QAG  N° 296

Mme la présidente. La parole est à Mme Joëlle Mélin.

Mme Joëlle Mélin. Monsieur le ministre délégué chargé des transports, en 2014, l’Union européenne a adopté une directive portant obligation pour les États membres de prévoir un contrôle technique des véhicules à moteur de cylindrée supérieure à 125 centimètres cube. L’objectif est de diviser par deux en dix ans le nombre de morts sur les routes. Or, en France, on ne déplore de morts par défaillance technique de cette catégorie de véhicules que dans 0,3 % des accidents.

La directive prévoit une exemption si les États membres peuvent déployer des mesures de sécurité alternatives reposant sur des statistiques pertinentes. Malheureusement, l’État français n’a recouru que partiellement à cette possibilité. La suppression de tous les points noirs, l’installation de doubles glissières de sécurité et l’amélioration de l’état de toutes les routes secondaires se font encore attendre. Ce retard est très préjudiciable, comme le soulignent les associations représentatives des 2 millions de motards français, en particulier la Fédération des bikers de France.

Dans les faits, les motos roulant 6 000 kilomètres par an ne devraient être contrôlées que tous les cinq ans, à l’instar des voitures, et non pas tous les deux ans. Les motards, eux, proposent un contrôle obligatoire mais moins contraignant, lors de la cession des motos, en moyenne tous les deux à trois ans.

De plus, ces contrôles nécessitant des investissements techniques et humains, ils sont difficiles à rentabiliser pour les centres agréés, qui reportent donc les coûts sur les contrôles techniques des voitures. Il serait souhaitable de solliciter en priorité tous les artisans français spécialisés et déjà équipés, formés et agréés pour les modifications en équipement de moteurs électriques ou fonctionnant à l’éthanol, mais aussi pour l’utilisation de pièces européennes estampillées, plutôt qu’extra-européennes, dont les véhicules neufs dépendent.

Ma question est simple, monsieur le ministre délégué : après la décision du Conseil d’État, comptez-vous mettre en difficulté, notamment financière, les 2 millions de motards de notre pays par un contrôle technique contraignant, ou allez-vous transposer la directive européenne par des mesures alternatives de sécurité routière ? (Applaudissements sur les bancs du groupe RN.)

Mme la présidente. La parole est à M. le ministre délégué chargé des transports.

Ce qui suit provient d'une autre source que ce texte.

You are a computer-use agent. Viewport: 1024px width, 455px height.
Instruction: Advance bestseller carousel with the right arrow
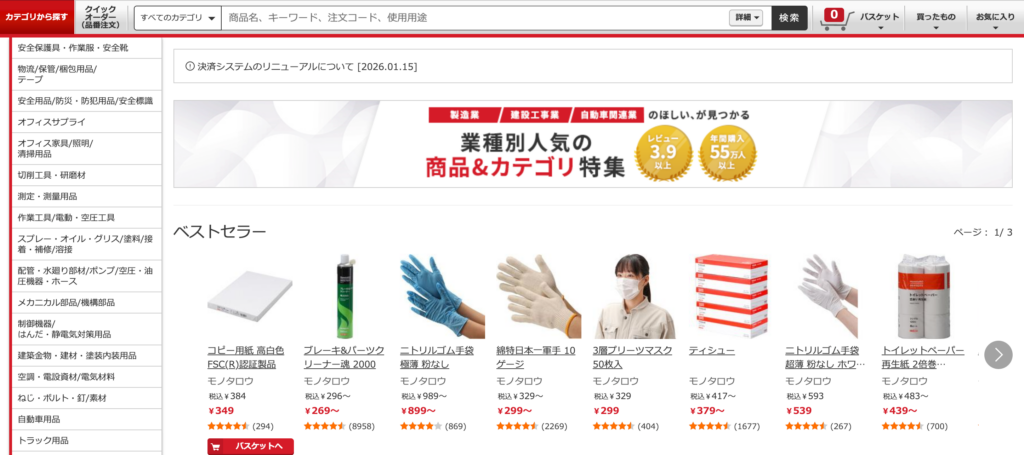tap(998, 354)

M. Clément Beaune, ministre délégué chargé des transports. Madame la députée, vous rappelez l’historique d’un dossier important. Je voudrais apporter quelques précisions, car quelque 2 millions de motards nourrissent une forte préoccupation que le Gouvernement partage.

La directive européenne de 2014 prévoit deux options : soit la mise en place d’un contrôle technique – la vérité oblige à dire que c’est l’option choisie par l’immense majorité des pays européens, parfois depuis longtemps –, soit l’instauration de mesures alternatives. On ne peut pas laisser croire aux motards des choses inexactes, eux qui attendent des réponses précises. Il n’est pas vrai que les efforts légitimes et nécessaires en matière de sécurité routière – limitation des glissières dangereuses, aménagements routiers, etc. – rempliraient l’obligation de mesures alternatives. Car ces dernières, telles qu’elles sont définies par la directive, portent sur les véhicules eux-mêmes. C’est la voie qui a été suivie par mes prédécesseurs, en concertation avec les fédérations de motards ; des mesures alternatives ont été décidées et présentées à plusieurs reprises.

Le Gouvernement a choisi de poursuivre dans cette voie. Des recours ont été formés, car nous sommes dans un État de droit. Par sa décision du 31 octobre dernier, le Conseil d’État, livrant sans ambiguïté son interprétation de la directive, a demandé que soit mis en place un contrôle technique : le Gouvernement doit la respecter.

J’ai pris acte des préoccupations que vous avez relayées, notamment celles qui touchent au pouvoir d’achat ou à la sécurité ; elles sont légitimes et partagées par tous les motards. C’est pourquoi j’ai engagé une concertation avec l’ensemble des parties : les fédérations de motards, que j’ai reçues à deux reprises cet été et la semaine dernière, les associations requérantes et les centres techniques agréés, dont j’ai vu les représentants ce matin, qui seraient chargés des modalités de contrôle.

Évidemment, nous devons agir conformément au droit et aux décisions du Conseil d’État, tout en préservant le pouvoir d’achat par des mesures proportionnées. Celles-ci seront présentées par le Gouvernement à l’issue de la concertation évoquée, avant la fin de l’année. C’est ainsi que l’on parviendra à préserver au mieux le pouvoir d’achat et la sécurité.